Tensors: The Building Blocks of Deep Learning

Lesson, slides, and applied problem sets.

Lesson

Tensors: The Building Blocks of Deep Learning

Why this module exists

Deep learning frameworks like PyTorch and TensorFlow are built on tensors—multi-dimensional arrays with superpowers. Understanding tensors is essential for moving from ML fundamentals to neural networks.

1) What is a tensor?

A tensor is a generalization of vectors and matrices:

0D tensor (scalar): A single number → 5
1D tensor (vector): A list of numbers → [1, 2, 3]
2D tensor (matrix): A table → [[1,2], [3,4]]
3D tensor: A "cube" of numbers
nD tensor: Higher-dimensional arrays

In practice, tensors are NumPy arrays or framework-specific arrays (torch.Tensor, tf.Tensor).

2) Tensor shapes

Shape describes the size along each dimension:

scalar = 5                    # shape: ()
vector = [1, 2, 3]           # shape: (3,)
matrix = [[1,2], [3,4]]      # shape: (2, 2)
tensor3d = [[[1,2], [3,4]],
            [[5,6], [7,8]]]  # shape: (2, 2, 2)

Always know your shapes! Shape errors are the most common bugs.

3) Common tensor shapes in ML

Batch of samples: (batch_size, n_features)

# 32 samples, each with 10 features
X = np.random.randn(32, 10)  # shape: (32, 10)

Images: (batch, height, width, channels) or (batch, channels, height, width)

# 32 RGB images of 28×28 pixels (channels-last)
images = np.random.randn(32, 28, 28, 3)  # shape: (32, 28, 28, 3)

Sequences: (batch, sequence_length, features)

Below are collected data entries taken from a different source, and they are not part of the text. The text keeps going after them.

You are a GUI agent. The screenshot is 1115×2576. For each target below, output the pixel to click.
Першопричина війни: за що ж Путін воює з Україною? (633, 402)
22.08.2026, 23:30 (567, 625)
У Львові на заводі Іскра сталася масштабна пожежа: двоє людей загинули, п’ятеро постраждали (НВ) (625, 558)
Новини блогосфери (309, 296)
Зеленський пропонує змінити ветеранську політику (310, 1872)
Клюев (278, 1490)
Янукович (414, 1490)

# 32 sequences of length 100, each with 50 features
sequences = np.random.randn(32, 100, 50)  # shape: (32, 100, 50)

4) Creating tensors

import numpy as np

# From lists
a = np.array([1, 2, 3])

# Zeros and ones
zeros = np.zeros((3, 4))      # 3×4 of zeros
ones = np.ones((2, 3))        # 2×3 of ones

# Random
uniform = np.random.rand(3, 4)     # Uniform [0, 1)
normal = np.random.randn(3, 4)     # Normal(0, 1)

# Range
sequence = np.arange(10)           # [0, 1, 2, ..., 9]
linspace = np.linspace(0, 1, 5)    # [0, 0.25, 0.5, 0.75, 1]

# Identity
identity = np.eye(3)               # 3×3 identity matrix

5) Tensor indexing

a = np.array([[1, 2, 3],
              [4, 5, 6]])

a[0]        # First row: [1, 2, 3]
a[0, 1]     # Element at row 0, col 1: 2
a[:, 0]     # First column: [1, 4]
a[0:1, :]   # First row as 2D: [[1, 2, 3]]
a[:, 1:]    # All rows, columns 1 onward: [[2,3], [5,6]]

Slicing returns views, not copies (efficient but careful with modification).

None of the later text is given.